Une maisonnette de bois sur pilotis esseulée au centre de ce cadre somptueux. Une famille simple et peu aisée. Ils possèdent quelques parcelles et de rares buffles. Ils s’éreintent ainsi chaque jour, arque boutés sous leur chapeau, un large sourire accroché aux lèvres, de la boue jusqu’aux genoux, pour subvenir à leurs besoins et ceux de leur neuf enfants. La journée le soleil fait mal, très mal. Mais cela ne les empêche en rien d’habiller à une vitesse ahurissante les terrasses de centaines de brins vert enfoncés dans l’eau marron clair. Pas un bruit ne vient perturber cette scène fabuleuse, si ce n’est l’eau qui s’écoule d’une terrasse à l’autre. Quelques rires radieux fusent, l’ombre d’un aigle glisse à la surface de la rizière…Ici, au milieu de nulle part, entouré de ces personnages rayonnant d’humanité, je sens la vie qui doucement glisse entre chaque brins de riz amoureusement soignés.
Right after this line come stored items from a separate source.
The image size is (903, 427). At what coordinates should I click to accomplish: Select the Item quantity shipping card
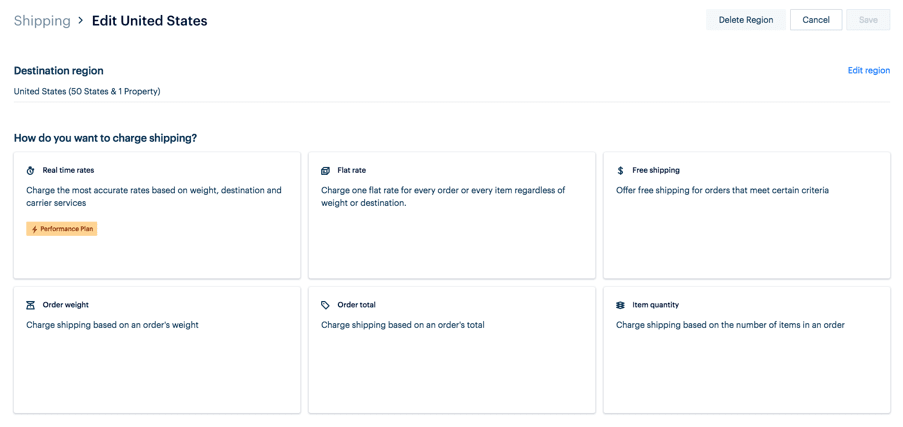[747, 350]
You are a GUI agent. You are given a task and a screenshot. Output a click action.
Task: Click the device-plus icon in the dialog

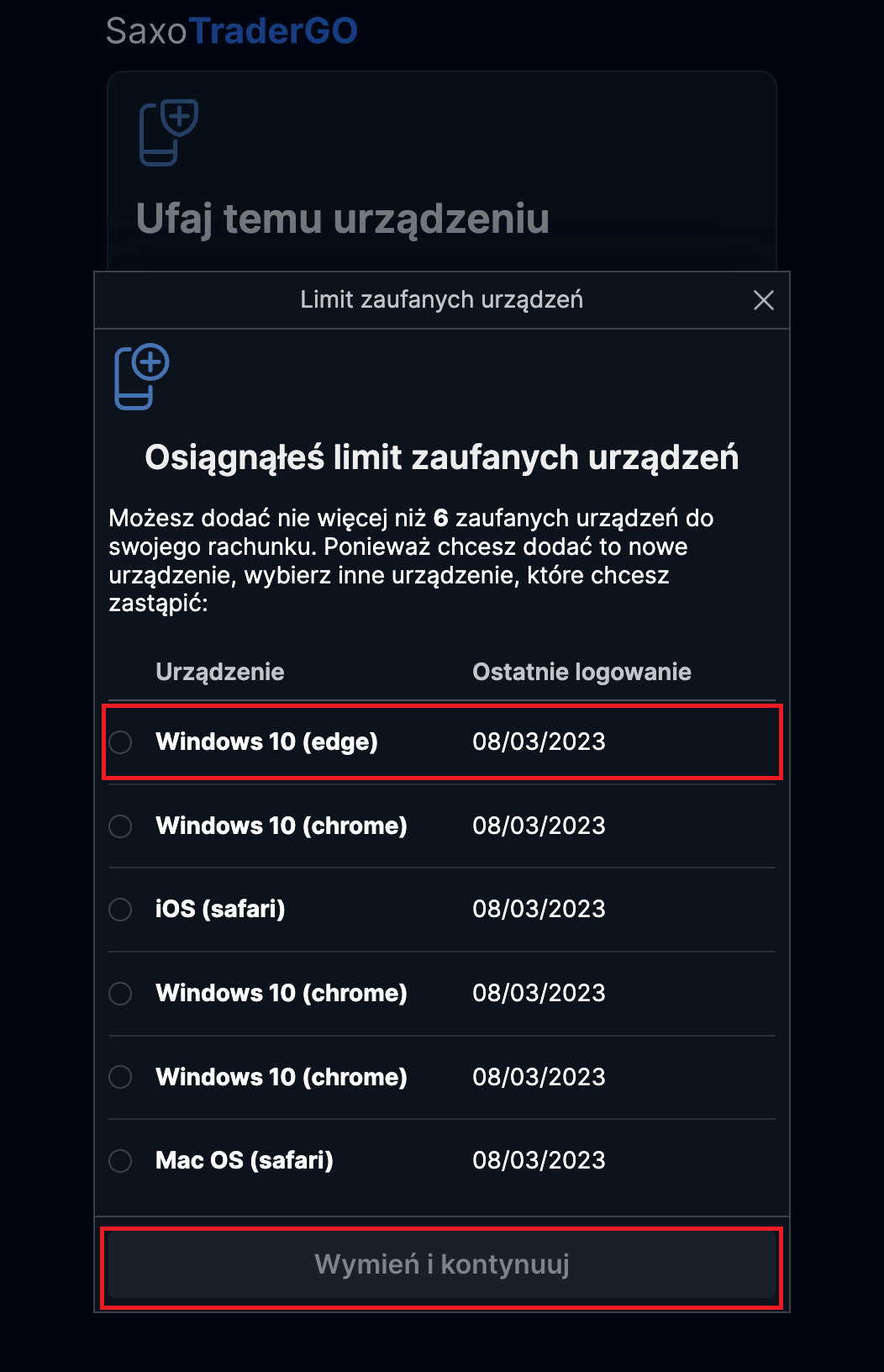pos(142,376)
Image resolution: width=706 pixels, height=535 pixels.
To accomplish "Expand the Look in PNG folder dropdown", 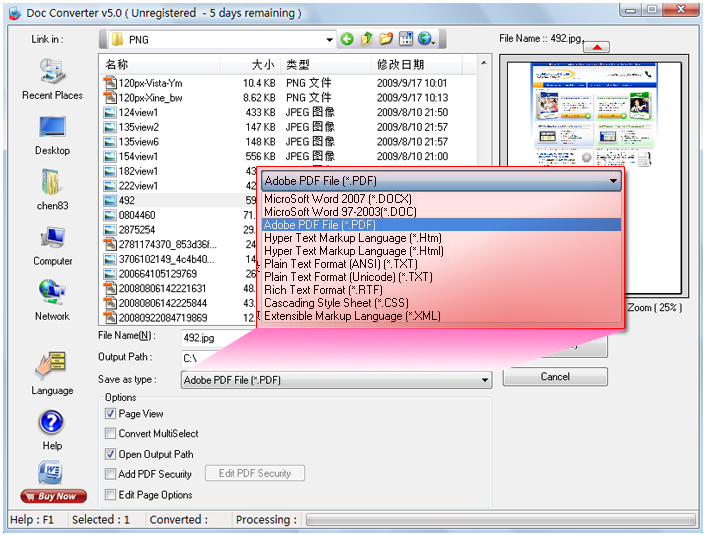I will tap(329, 39).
Le climat est parfaitement réglé dans la région. Les après- midi ruissèlent aussi lentement que les gouttes de la pluie fine qui glisse des toits de tôles rugissant de temps à autre sous les orages violents et soudains. C’est mon rendez-vous quotidien avec la mousson. Un intervalle d’inaction, de repos, de fraîcheur et de réflexions bénéfiques. Pour repenser à ce que l’on vient de voir, de ressentir, de vivre…Cet espace abandonné par le temps devient alors très précieux.

Revivre avec joie et satisfaction les moments intenses des cérémonies funéraires, des rites intimes partagés si particuliers à cette contrée. Ces balades au hasard des routes serpentant entre les villages, grimpant au sommet des montagnes pour glisser tranquillement à nouveau vers les plaines à la découverte des coutumes Toraja et d’un mode vie rural si hospitalier et respectueux.

Il y a peu de mots pour décrire la beauté des choses de cette vie. Et peu de fois où l’on peut gratifier l’Homme d’embellir son environnement autant qu’il le chérit… De soigner et d’entretenir des rapports propres à sa nature d’être humain. Le pays Toraja retient votre regard tout comme il tranquillise votre esprit : avec les hectares de rizières qu’il déploie pour vous éblouir, la richesse d’une culture de traditions ancestrales omniprésentes et les centaines de sourires que ses habitants bienveillants vous offrent sans compter. Le pays Toraja et son peuple agissent ensemble comme un antidote à l’ennui et à la morosité, comme un vrai remède contre la déshumanisation.